▶ TASK GOAL:
In the records below, find the line containing "Given: Open the Tablas sidebar menu item", then copy that line and all lines after it, exactly, omitting every picture.

▶ Collected data:
***

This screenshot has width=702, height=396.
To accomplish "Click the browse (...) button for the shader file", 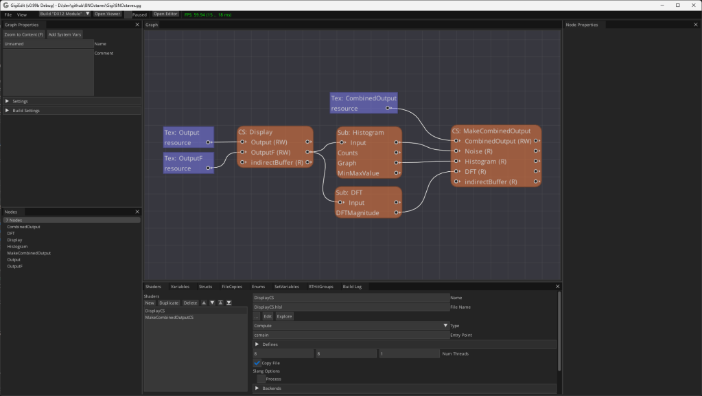I will [x=257, y=316].
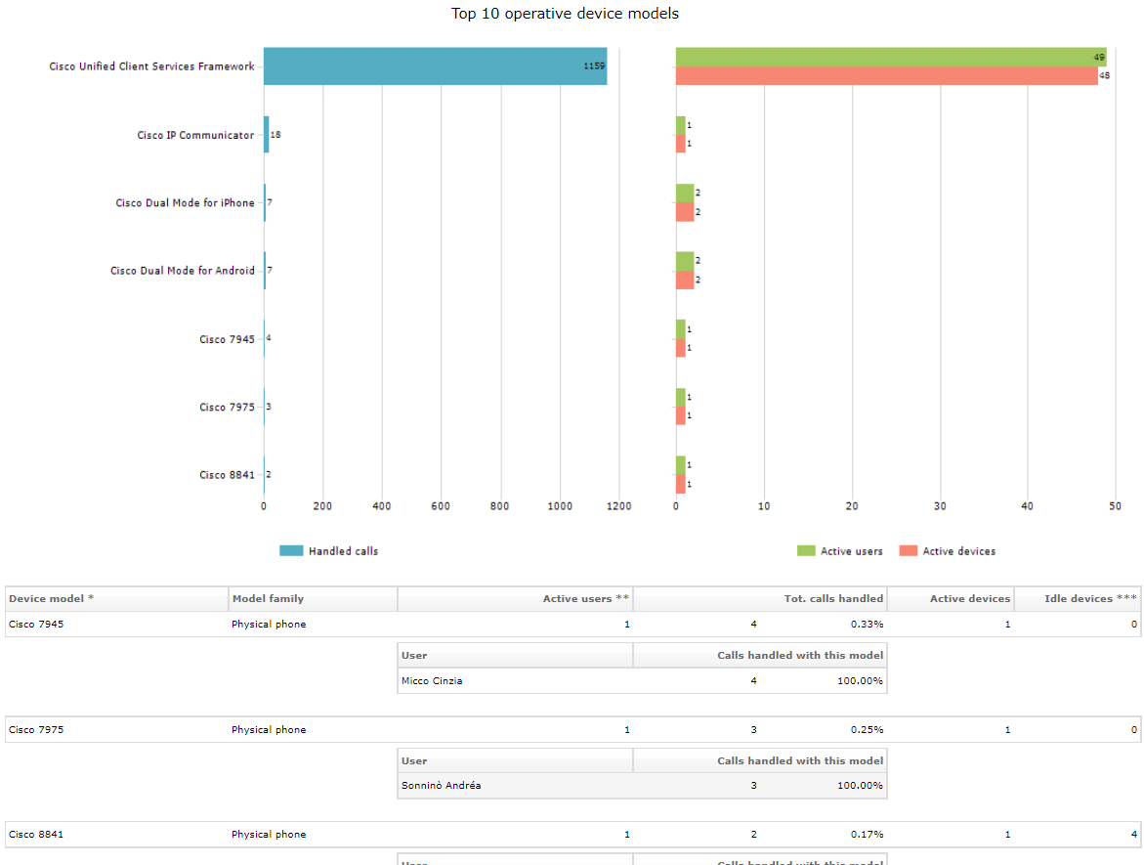Click the red Active devices legend swatch
Viewport: 1144px width, 865px height.
pos(908,551)
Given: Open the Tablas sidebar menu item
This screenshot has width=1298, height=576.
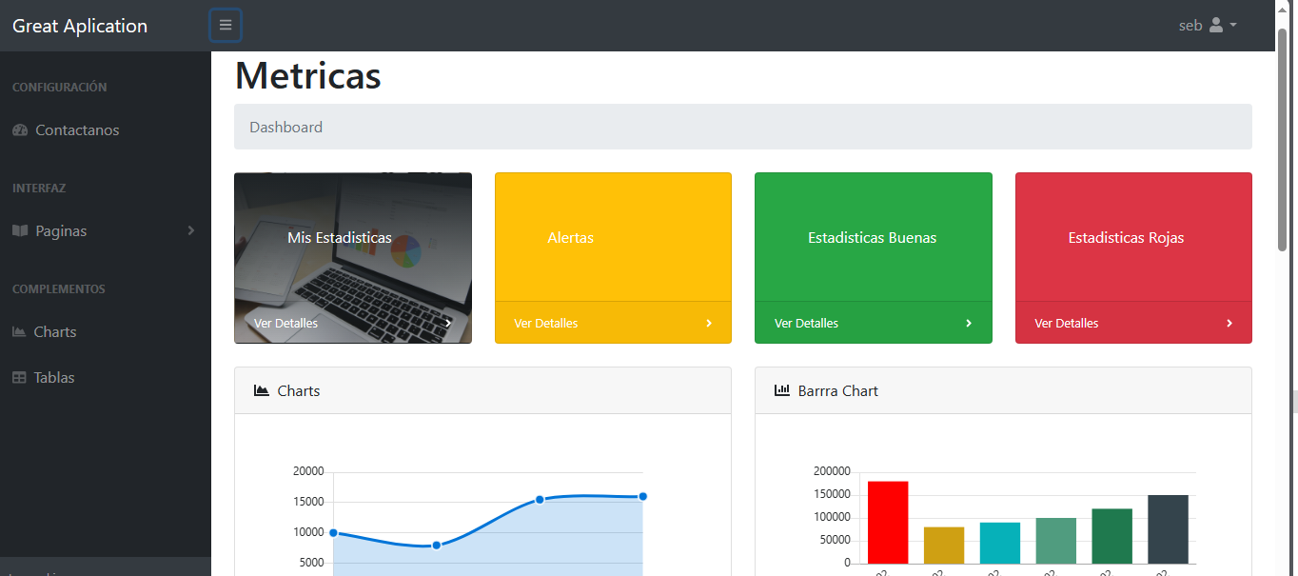Looking at the screenshot, I should pyautogui.click(x=54, y=378).
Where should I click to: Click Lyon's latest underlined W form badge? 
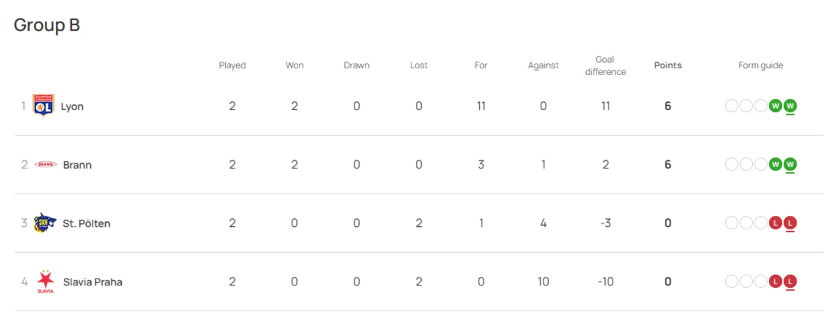click(790, 106)
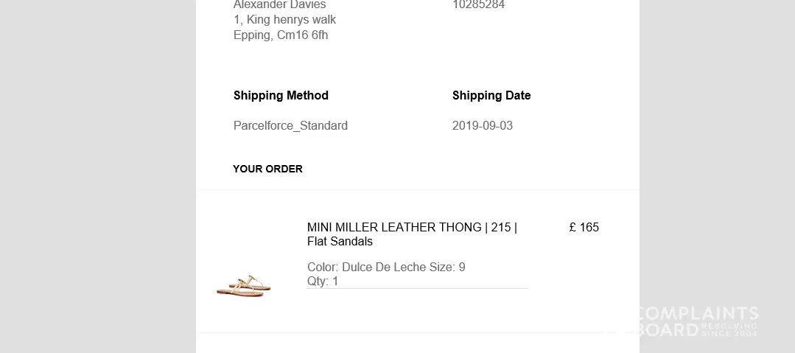
Task: Click the Parcelforce_Standard shipping method value
Action: (290, 125)
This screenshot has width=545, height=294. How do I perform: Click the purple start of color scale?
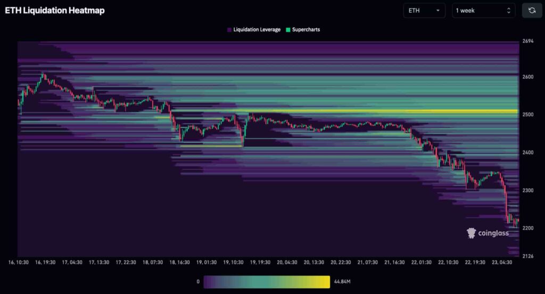209,282
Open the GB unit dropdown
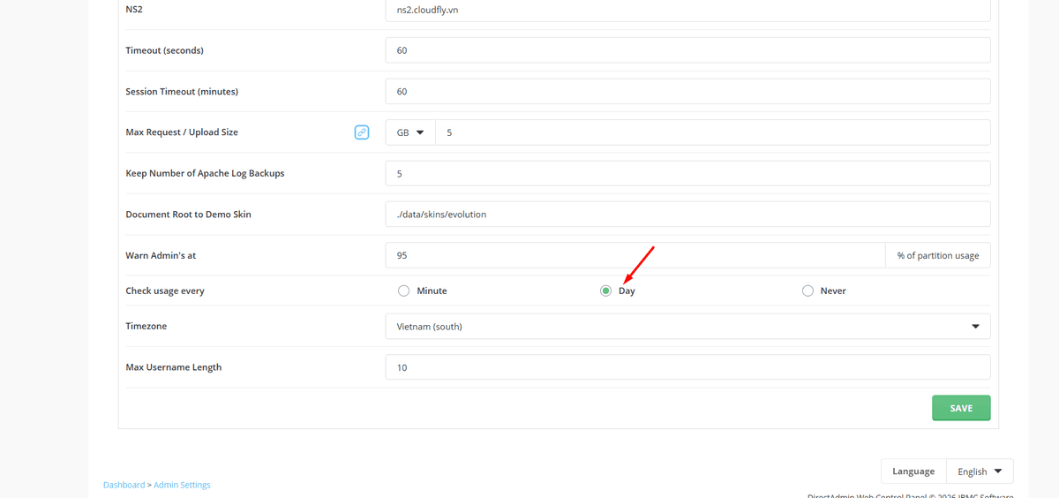The image size is (1059, 498). click(410, 132)

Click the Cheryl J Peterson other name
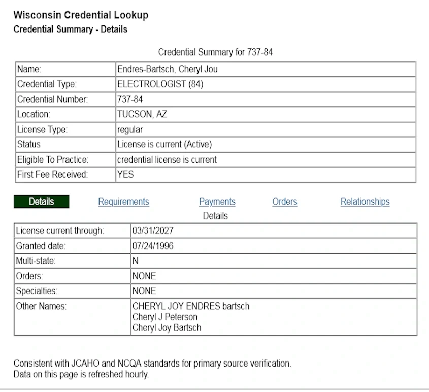tap(164, 317)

***

▶ RESPONSE:
Given: Open the Tablas sidebar menu item
This screenshot has width=1298, height=576.
Looking at the screenshot, I should pyautogui.click(x=54, y=378).
Where should I click to: Click Lyon's latest underlined W form badge? 
click(790, 106)
Task: Click the Parcelforce_Standard shipping method value
Action: (290, 125)
This screenshot has width=545, height=294. How do I perform: Click the purple start of color scale?
209,282
Open the GB unit dropdown
The image size is (1059, 498). click(410, 132)

Click the Cheryl J Peterson other name
tap(164, 317)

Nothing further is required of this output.